Wednesday, March 25 2020

Who has to do what. to make it happen?

  1. The government notice, give feedback, and support the project (giving fund, mobilize people to help, ordered related agencies/instances to help, ordered expert to actualize the project)
  2. People/community offering help deliberately, without asking reward/money as return. For alternative, I will propose fulfillment of social security and health insurance for people who live over landslide area
  3. People who will be part of citizen science is cooperative and eager to learn about this crowdsourcing project or how to operate the LandSwipe apps
  4. People have the sympathy to help others through this  project and have the same interest to start making a change
  5. Scientists/researches/students will not giving up everytime their scenario is failed or facing problems
  6. Scientists/researches/students want to spend quite long time to focus on this project, even if there is no guarantee whatsoever
  7. BMKG/BNPB/BPBD sent their expert/representative to work together in this field and support this project with their data
  8. NGO help to amplify this project and communicate it to the government or news media
  9. NGO help to give sponsored or funding to this project
  10. Me, as the conceptor of this project: I will write it down into proposal/papers, propose it to my lecturers to get some advices, send it to NGOs, related agencies, and local government. I will also try to promote this on social media and post it in change.org to acquire social pressure so other people can notice it (including government and national agencies)

Who are the key partners to execute?

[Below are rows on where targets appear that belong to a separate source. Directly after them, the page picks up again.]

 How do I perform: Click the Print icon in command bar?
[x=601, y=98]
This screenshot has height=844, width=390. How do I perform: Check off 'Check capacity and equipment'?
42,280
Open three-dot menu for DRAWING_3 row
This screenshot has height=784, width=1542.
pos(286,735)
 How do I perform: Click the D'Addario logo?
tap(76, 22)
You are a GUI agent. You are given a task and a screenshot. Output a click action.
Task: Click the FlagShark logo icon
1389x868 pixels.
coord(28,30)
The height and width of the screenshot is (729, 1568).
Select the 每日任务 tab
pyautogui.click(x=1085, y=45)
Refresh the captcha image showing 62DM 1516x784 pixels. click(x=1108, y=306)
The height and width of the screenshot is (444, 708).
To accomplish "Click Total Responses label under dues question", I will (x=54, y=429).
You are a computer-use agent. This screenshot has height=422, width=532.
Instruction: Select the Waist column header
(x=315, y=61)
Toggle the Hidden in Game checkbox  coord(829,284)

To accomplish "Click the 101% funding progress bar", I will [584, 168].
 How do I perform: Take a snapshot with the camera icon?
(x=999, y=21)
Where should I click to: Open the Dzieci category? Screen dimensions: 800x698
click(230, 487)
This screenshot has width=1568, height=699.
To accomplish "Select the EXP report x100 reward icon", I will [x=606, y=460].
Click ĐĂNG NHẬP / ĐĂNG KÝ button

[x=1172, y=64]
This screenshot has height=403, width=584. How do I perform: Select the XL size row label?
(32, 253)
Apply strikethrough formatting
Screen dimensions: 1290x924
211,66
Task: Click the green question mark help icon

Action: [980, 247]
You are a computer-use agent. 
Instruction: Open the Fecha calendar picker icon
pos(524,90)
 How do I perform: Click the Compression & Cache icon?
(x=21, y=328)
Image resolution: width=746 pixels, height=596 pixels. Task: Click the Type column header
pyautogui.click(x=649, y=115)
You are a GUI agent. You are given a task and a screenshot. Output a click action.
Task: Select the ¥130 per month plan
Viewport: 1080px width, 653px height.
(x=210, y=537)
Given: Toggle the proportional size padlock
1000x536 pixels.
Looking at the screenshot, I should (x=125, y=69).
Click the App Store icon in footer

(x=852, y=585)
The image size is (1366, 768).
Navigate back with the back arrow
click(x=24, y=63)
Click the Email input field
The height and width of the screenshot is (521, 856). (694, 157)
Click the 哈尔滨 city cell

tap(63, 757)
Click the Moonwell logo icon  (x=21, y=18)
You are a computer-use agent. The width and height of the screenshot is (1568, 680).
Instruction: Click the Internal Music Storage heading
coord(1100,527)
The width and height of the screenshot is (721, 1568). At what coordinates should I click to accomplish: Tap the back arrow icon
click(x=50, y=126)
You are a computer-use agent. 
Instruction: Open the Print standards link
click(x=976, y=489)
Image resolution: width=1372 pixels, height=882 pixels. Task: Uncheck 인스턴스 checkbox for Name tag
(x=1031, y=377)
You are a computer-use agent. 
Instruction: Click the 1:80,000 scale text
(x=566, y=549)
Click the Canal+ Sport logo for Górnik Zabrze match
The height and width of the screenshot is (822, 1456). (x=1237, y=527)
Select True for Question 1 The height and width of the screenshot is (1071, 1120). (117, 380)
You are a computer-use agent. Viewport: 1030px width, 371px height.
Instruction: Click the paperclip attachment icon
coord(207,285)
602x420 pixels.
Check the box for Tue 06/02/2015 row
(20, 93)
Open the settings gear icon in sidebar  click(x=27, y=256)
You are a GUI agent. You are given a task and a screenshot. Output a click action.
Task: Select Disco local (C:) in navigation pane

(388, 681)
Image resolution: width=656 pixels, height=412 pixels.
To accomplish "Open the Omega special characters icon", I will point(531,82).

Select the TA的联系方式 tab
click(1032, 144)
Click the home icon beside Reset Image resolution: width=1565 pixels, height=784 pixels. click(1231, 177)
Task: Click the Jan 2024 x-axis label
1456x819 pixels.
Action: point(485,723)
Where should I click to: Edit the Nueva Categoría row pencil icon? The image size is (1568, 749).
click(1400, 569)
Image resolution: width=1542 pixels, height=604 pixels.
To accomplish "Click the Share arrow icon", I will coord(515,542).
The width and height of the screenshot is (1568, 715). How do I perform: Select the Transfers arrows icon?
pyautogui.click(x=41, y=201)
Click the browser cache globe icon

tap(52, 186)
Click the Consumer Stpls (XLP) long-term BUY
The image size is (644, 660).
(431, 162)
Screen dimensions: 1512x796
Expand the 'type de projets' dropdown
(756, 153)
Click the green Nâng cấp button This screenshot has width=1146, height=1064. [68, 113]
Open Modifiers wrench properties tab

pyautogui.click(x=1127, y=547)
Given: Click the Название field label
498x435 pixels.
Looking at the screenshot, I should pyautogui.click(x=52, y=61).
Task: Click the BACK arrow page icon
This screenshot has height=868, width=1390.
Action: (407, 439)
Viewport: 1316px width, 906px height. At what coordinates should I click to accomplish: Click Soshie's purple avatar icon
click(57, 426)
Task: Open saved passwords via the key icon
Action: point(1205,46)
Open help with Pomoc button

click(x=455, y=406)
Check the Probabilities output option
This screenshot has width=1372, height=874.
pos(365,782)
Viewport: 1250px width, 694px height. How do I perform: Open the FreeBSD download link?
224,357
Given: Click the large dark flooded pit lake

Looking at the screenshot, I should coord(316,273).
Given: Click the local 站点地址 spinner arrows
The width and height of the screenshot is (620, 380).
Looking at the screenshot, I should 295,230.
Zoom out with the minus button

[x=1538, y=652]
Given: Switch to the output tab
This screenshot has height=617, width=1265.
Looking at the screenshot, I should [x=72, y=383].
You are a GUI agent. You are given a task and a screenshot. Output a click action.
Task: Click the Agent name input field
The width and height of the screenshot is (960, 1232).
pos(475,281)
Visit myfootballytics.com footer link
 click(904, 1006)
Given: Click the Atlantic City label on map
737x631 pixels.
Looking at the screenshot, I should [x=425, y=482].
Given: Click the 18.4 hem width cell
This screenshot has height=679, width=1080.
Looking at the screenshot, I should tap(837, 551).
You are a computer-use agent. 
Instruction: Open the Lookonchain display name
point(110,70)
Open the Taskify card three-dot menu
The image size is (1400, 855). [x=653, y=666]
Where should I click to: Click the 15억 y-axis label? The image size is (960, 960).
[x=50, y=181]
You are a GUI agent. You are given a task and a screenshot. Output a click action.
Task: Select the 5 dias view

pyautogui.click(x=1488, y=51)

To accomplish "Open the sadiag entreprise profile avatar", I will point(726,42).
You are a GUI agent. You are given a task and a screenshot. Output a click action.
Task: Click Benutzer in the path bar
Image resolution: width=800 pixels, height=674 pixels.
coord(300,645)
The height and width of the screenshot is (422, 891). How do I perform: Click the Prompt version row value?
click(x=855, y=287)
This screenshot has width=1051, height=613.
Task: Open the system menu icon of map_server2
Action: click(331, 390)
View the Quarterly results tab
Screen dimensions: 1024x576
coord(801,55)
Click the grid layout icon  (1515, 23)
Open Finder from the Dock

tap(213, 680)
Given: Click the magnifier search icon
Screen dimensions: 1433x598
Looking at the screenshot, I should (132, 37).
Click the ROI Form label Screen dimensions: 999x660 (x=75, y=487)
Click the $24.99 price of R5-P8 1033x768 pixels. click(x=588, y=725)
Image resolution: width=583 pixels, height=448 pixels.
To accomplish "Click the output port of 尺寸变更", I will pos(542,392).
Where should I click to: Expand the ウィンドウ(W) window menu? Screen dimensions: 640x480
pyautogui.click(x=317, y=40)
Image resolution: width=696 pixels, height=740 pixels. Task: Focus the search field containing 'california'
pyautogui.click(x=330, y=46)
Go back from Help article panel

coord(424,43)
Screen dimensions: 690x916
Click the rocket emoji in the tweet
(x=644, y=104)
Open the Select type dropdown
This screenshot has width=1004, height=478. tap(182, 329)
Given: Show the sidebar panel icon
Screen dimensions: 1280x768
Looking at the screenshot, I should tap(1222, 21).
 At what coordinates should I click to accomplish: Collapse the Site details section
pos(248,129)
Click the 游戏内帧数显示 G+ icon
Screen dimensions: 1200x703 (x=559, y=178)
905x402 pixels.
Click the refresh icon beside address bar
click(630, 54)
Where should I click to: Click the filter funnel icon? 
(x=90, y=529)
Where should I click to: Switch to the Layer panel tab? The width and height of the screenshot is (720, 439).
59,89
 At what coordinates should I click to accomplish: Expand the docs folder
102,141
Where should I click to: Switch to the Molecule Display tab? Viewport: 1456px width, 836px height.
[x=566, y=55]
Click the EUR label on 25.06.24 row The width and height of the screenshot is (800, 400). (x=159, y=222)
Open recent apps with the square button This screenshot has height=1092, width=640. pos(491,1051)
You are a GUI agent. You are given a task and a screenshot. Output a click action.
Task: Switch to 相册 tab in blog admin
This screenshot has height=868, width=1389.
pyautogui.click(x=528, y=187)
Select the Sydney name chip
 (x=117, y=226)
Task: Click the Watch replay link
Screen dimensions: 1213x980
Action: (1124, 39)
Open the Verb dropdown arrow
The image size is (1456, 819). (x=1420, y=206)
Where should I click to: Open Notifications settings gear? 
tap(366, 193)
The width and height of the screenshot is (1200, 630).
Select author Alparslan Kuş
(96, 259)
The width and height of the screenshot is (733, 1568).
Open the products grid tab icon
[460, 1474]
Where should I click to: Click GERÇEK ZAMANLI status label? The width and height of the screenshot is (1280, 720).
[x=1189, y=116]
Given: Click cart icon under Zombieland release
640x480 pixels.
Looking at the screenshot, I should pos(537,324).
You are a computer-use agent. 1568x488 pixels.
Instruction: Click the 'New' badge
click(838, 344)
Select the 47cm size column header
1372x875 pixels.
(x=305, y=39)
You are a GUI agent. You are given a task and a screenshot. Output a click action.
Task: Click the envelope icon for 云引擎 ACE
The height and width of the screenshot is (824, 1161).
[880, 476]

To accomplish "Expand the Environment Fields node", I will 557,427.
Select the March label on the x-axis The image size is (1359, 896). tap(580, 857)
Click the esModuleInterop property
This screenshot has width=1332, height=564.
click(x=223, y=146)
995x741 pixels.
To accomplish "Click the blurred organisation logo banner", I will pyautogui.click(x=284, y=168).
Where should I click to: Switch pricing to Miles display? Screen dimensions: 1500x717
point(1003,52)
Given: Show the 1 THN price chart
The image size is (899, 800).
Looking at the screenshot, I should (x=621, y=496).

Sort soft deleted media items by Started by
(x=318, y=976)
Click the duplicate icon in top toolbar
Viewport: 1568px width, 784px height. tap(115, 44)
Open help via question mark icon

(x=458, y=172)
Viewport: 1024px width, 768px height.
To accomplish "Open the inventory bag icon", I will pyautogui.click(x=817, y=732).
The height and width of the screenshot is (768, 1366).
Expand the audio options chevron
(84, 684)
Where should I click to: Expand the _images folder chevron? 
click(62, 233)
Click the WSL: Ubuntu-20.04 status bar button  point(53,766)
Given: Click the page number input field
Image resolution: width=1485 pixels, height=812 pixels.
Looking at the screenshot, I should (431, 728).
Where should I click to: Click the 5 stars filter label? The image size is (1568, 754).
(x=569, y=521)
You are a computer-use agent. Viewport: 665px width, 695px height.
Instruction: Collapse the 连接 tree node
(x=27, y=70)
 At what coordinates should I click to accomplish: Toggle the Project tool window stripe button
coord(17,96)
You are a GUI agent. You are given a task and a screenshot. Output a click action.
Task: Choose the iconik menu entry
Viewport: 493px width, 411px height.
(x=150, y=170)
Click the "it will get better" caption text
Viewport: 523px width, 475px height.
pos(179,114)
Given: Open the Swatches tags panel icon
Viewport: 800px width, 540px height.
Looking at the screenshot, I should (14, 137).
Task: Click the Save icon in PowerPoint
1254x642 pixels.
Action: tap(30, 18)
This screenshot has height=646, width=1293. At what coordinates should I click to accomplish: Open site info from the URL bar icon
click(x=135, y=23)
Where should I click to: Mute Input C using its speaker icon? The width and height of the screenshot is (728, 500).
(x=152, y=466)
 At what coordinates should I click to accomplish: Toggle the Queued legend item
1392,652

Key partners to help others evaluate your value preposition?

  1. Collegues who have the same interest, so he/she can give feedback and help me actualize the project
  2. Experts on AI and mobile application development to help me actualize the project as my technical support
  3. Lectures who can give me insight/critics/advice about my project and introduce me to his/her network so that cooperation can be established
  4. NGOs who have more experience on how to communicate with people and also government
  5. BNPB/BPBD/BMKG and other related instances who can support us with data, give advice, and communicate with the government
  6. Last, local government who have a full control over the research area, including the permission to work on the project, the power to instruct their people, money/fund to actualize the project

What are the precipitating events?

  1. Artificial Intelligence (AI) often used by many field this recent days, applying it on meteorological to predict rainfall-induced landslide is nice idea
  2. Rigid/ well-integrated Landslide Early Warning System still not available in Indonesia
  3. The use of social media platform is very massive in Indonesia, so LandSwipe apps may change the social media behaviour (before -> only post status, now-> help other people/increase emphaty, get knowledge, direct connection to government, agencies, instances, hospital, etc)
  4. Internet is faster and well developed so it ease the actualization of this project (most of Indonesia area used 4G -> 5 G)
  5. Landslide happen more often than previous years, therefore an accurate landslide prediction is urgently need
Wednesday, March 25 2020

who else is in the field?

  1. Researchers who concern about landslide problems and do research related to it
  2. Friend and collegues who have the same interest
  3. People who live over the landslide prone areas (who potentially become citizen science reporters)
  4. BPBD (Local Agency on Disaster Management) who will be responsible if any disaster happen in the responsibility area
  5. BMKG who currently develop impact based weather forecast (rainfall-induced landslide is one of the issue)
  6. NGO who concern and working on environmental preservaton issue

What's wrong? Missing? Not working?

  1. Use additional variable as features (rainfall accumulation) compared to Caine (1980) and Guzzetti et al. (2008)
  2. Consider antecedent rainfall, many research said it plays important role on triggering landslide occurences, so I devide each three variable into 4 different temporal scales (D, D-1, D-2, D-3)
  3. Besides exploiting the use of AI (such the work of Ermini et al. (2005) and Saro et al. (2016)), I also plan to involve community participation as part of citizen scrience reporters -> to become crowdsourcing project
  4. Adapt to the latest condition, technology, and user needs/wants/habits by making personas. After succeed on building the AI model prediction (in this case I use PNN) which has the best performance on predicting landslide, I plan to develop mobile phone application named LandSwipe to distribute the produced information and provide a platform where community can have direct contact to related instances, report information related to landslide just like how they act on social media, receive knowledge related to landslide, and help this project at the same time.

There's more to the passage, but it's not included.